Riporto un articolo di Massimiliano Sandri, nel quale viene analizzata questa sindrome, vorrei sapere i vostri pareri in merito. grazie a tutti.
“ Una delle malattie che colpiscono più spesso gli appassionati di fotografia è la famigerata GAS, Gear Acquisition Syndrome, che potremmo tradurre "Sindrome da Acquisizione di Congegni". La sindrome non fa differenze tra fotografia digitale o chimica, e colpisce tutti indistintamente. Ma che cos'è la Gas? Di solito funziona così: quando uno scopre di avere la passione della foto, si procura una macchina dignitosa, diciamo una reflex economica di una notissima marca giapponese. Dapprima ci si entusiasma, si fotografa un po' di tutto, familiari, amici, animali, paesaggi. Ma poi si comincia ad accorgersi che qualcosa non va come dovrebbe. Sbaglio, o lo zoom vignetta leggermente a certe lunghezze focali? E tutto questo rumore a 1600 Iso?

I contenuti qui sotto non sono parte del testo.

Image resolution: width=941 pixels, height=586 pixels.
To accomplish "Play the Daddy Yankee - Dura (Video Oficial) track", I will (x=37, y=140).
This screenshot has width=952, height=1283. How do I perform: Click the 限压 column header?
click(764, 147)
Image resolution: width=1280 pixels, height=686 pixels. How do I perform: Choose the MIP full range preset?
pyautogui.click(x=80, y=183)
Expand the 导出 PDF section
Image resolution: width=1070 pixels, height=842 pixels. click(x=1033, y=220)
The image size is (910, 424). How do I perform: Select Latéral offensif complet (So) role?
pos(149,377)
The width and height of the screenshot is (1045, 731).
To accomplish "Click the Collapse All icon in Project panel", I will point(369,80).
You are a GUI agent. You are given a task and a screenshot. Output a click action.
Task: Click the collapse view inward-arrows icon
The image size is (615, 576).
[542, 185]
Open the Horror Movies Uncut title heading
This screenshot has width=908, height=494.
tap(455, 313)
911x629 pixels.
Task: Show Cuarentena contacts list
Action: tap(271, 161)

Ma in fondo non si tratta neppure di quello, è la foto nel suo insieme che non è riuscita come doveva, come l'avevamo immaginata nella nostra testa. La macchina è inferiore alle nostre capacità creative, e sta frustrando il nostro smodato desiderio di produrre immagini di alto livello! Forse aveva ragione il commesso, quando ci suggeriva di prendere in considerazione il modello superiore, quella col nuovo sensore ed il corpo in lega di magnesio. Per non aver voluto spendere quei 400 euro in più, ora siamo fregati! Ma il rimedio esiste: tra qualche mese è Natale, e la supermacchina sarà uno splendido regalo che in fin dei conti ci meritiamo?
Scena successiva, Natale di tre anni dopo. La supermacchina ormai è il nostro secondo o terzo corpo reflex, o forse l'abbiamo già regalata ad un amico che vuole iniziare a far foto anche lui (che tenerezza?). Forse abbiamo compiuto il grande passo, abbiamo capito che la marca X non faceva per noi, che in realtà ci sentiamo in profonda sintonia con le scelte ergonomiche della casa Y, abbiamo realizzato che il particolare algoritmo di demosaicizzazione sviluppato dai loro tecnici, è decisamente superiore. Non parliamo delle ottiche! Siamo passati da quel penoso primo zoom, leggero ed inconsistente come un pacchetto di fazzoletti di carta, alle ottiche fisse ad alta luminosità, ben più costose e qualitative. Nella borsa abbiamo sempre pronti il 24/2.8, il 50/1.4, il 135/2. Tutta roba che ci è costata un sacco di soldi. Ma siamo finalmente contenti, soddisfatti? No, siamo ancora vittime inconsapevoli della GAS. Ed allora, per questo Natale ci siamo regalati una macchina completamente differente: niente reflex, è addirittura una macchina a telemetro, e non è digitale, ma a pellicola. Perché il digitale è bello, ma in fondo le "vere" foto sono quelle che si facevano con le vecchie gloriose pellicole, il bianco e nero della TriX, i colori del Kodachrome (c'era anche la canzone di Simon & Garfunkel: "Kodachrome, they give us those nice bright colours"). Probabilmente, ormai abbiamo imparato davvero a scattare delle belle immagini, e sappiamo che la macchina conta fino ad un certo punto, perché non c'è macchina che sappia valutare la qualità della luce o interpretare la geometria di una scena. E tantomeno scattare solo al momento giusto, il momento decisivo. Conta di più l'appassionata frequentazione dei libri dei veri maestri.
Ma anche se lo sappiamo, siamo vittime della GAS, ed abbiamo ormai un enorme corredo di machine, obiettivi, cavalletti, duplicatori, filtri, software, e così via. C'è un signore in America che possiede 14 esemplari di un unico tipo di macchina, ormai fuori produzione da una quarantina d'anni. Li usa tutti e li mantiene in uno stato perfetto, integrandoli con tutti gli accessori originali che riesce a trovare sul mercato (eBay è il più grande alleato della GAS). Tutto sommato, la GAS colpisce solo il nostro portafoglio ed a volte i nostri rapporti umani, soprattutto se abitiamo in una casa molto piccola e con poco spazio per tutta questa roba che vorremmo metterci dentro a forza. C'è di peggio. Diciamo che fino a quota 14 possiamo stare relativamente tranquilli, basta essere consapevoli che siamo un po' malati, solo un po'.